(PROVIDED INFORMATION begins)

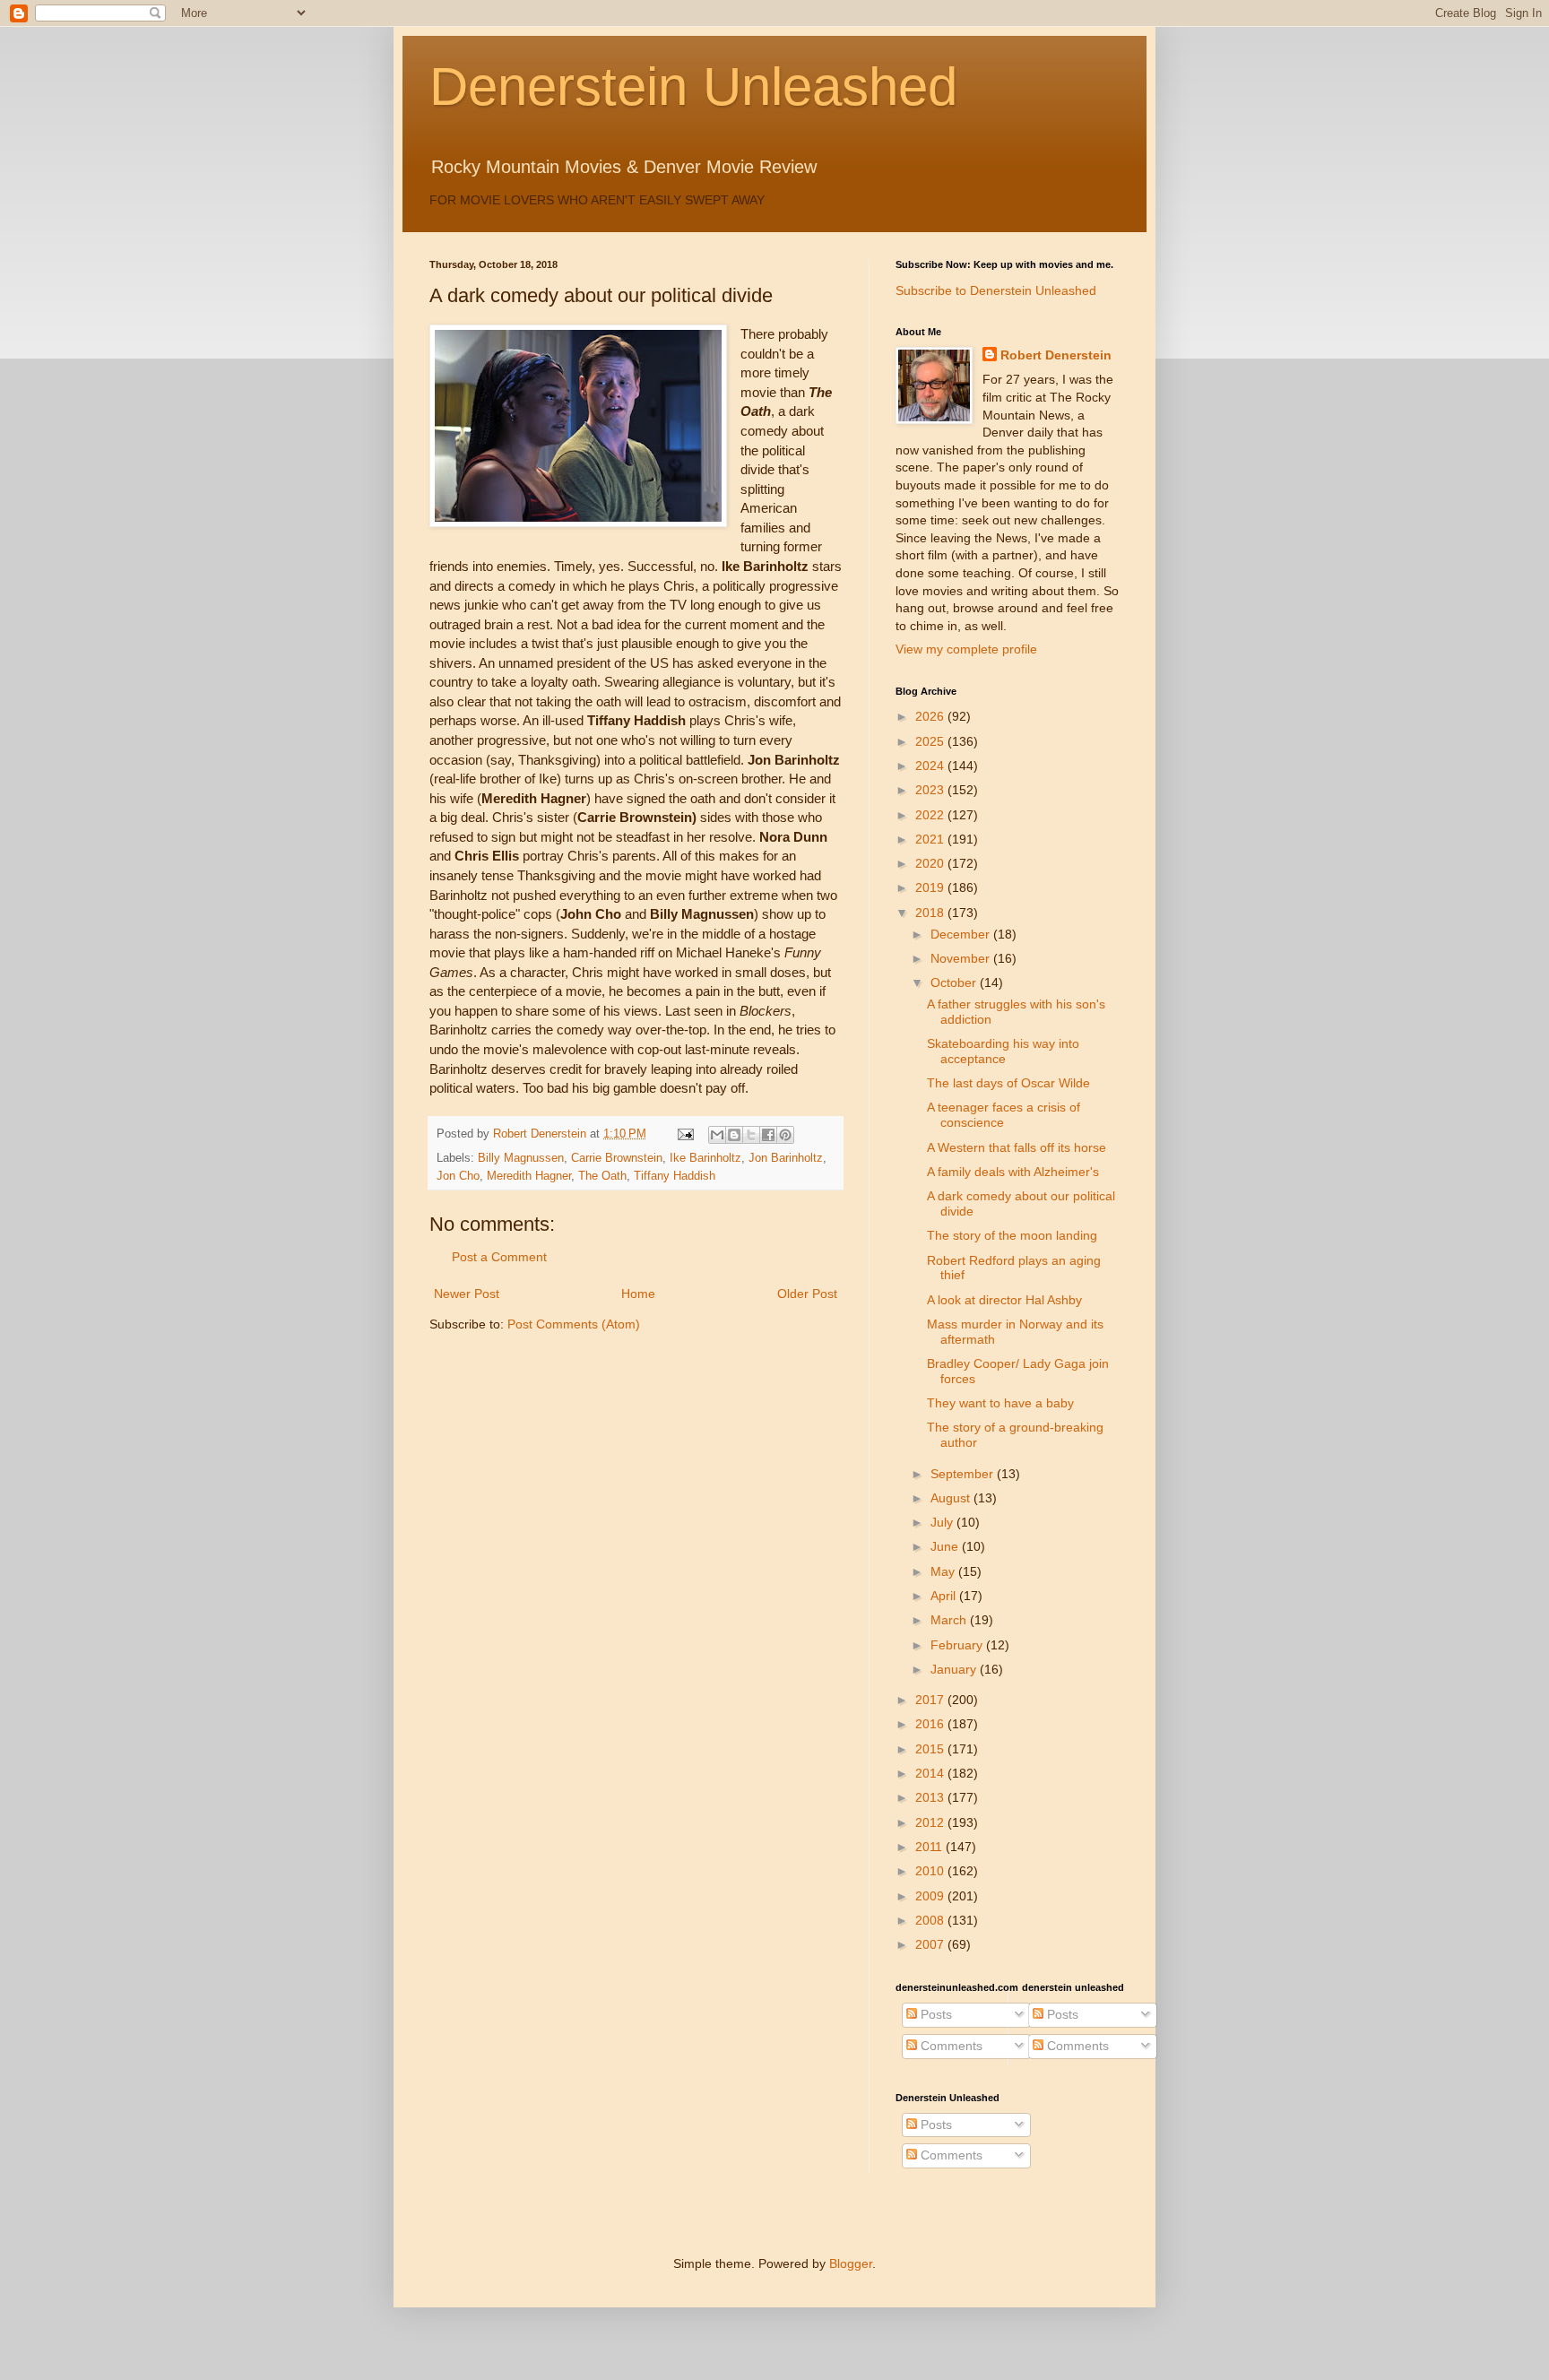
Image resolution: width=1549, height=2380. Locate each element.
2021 (931, 839)
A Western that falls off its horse (1016, 1147)
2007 (931, 1944)
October (955, 982)
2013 (931, 1797)
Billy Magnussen (521, 1158)
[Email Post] (684, 1134)
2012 (931, 1822)
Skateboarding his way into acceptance (1003, 1051)
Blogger (850, 2263)
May (944, 1571)
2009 (931, 1896)
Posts (934, 2014)
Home (638, 1293)
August (952, 1498)
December (961, 934)
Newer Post (466, 1293)
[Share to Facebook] (768, 1135)
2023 (931, 790)
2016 (931, 1724)
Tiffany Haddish (674, 1176)
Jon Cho (458, 1176)
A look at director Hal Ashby (1004, 1300)
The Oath (602, 1176)
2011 (930, 1846)
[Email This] (717, 1135)
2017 (931, 1699)
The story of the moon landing (1012, 1235)
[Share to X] (751, 1135)
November (961, 958)
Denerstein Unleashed (693, 86)
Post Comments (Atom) (573, 1324)
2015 (931, 1749)
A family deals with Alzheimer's (1013, 1171)
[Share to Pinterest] (785, 1135)
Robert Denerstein (1056, 355)
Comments (949, 2045)
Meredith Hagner (529, 1176)
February (958, 1645)
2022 (931, 815)
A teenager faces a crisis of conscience (1003, 1114)
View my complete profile (966, 649)
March (950, 1620)
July (943, 1522)
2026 (931, 716)
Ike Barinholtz (705, 1158)
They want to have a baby (1000, 1403)
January (955, 1669)
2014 (931, 1773)
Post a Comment (499, 1257)
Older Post (807, 1293)
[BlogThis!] (734, 1135)
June (946, 1546)
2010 (931, 1871)
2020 (931, 863)
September (963, 1474)
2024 (931, 765)
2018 (931, 912)
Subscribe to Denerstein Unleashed (996, 290)
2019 (931, 887)
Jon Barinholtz (786, 1158)
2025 (931, 741)
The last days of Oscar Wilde (1008, 1083)
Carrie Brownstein (616, 1158)
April (944, 1595)
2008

(PROVIDED INFORMATION ends)

Output exactly the line containing "June (946, 1546)" together with every line after it, ending at the final line of the entries.

■ **EXPECTED ANSWER**:
June (946, 1546)
2010 (931, 1871)
2020 (931, 863)
September (963, 1474)
2024 (931, 765)
2018 (931, 912)
Subscribe to Denerstein Unleashed (996, 290)
2019 (931, 887)
Jon Barinholtz (786, 1158)
2025 (931, 741)
The last days of Oscar Wilde (1008, 1083)
Carrie Brownstein (616, 1158)
April (944, 1595)
2008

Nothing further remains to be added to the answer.